- ACTIVITY
Please write out all the data that follows exactly, without the pictures.

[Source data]
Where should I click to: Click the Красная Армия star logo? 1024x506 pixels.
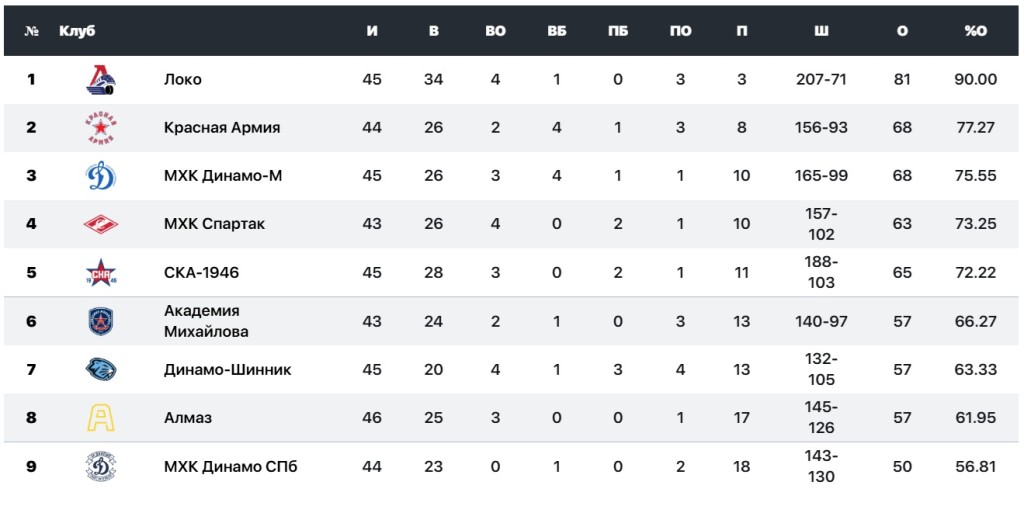[102, 128]
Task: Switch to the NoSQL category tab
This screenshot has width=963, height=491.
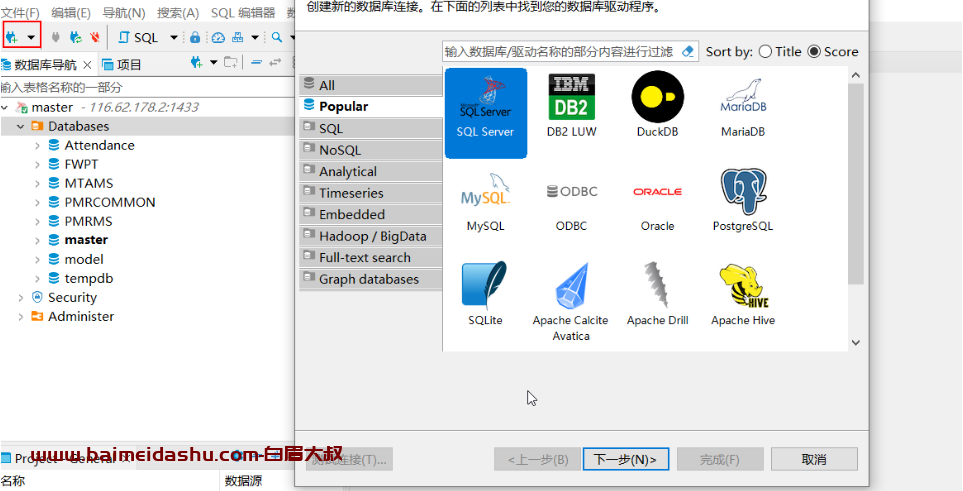Action: (339, 150)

- ANSWER TO THIS EXERCISE
Where should I click to: Click the Красная Армия star logo? 1024x506 pixels.
[102, 128]
Task: Switch to the NoSQL category tab
This screenshot has width=963, height=491.
Action: (339, 150)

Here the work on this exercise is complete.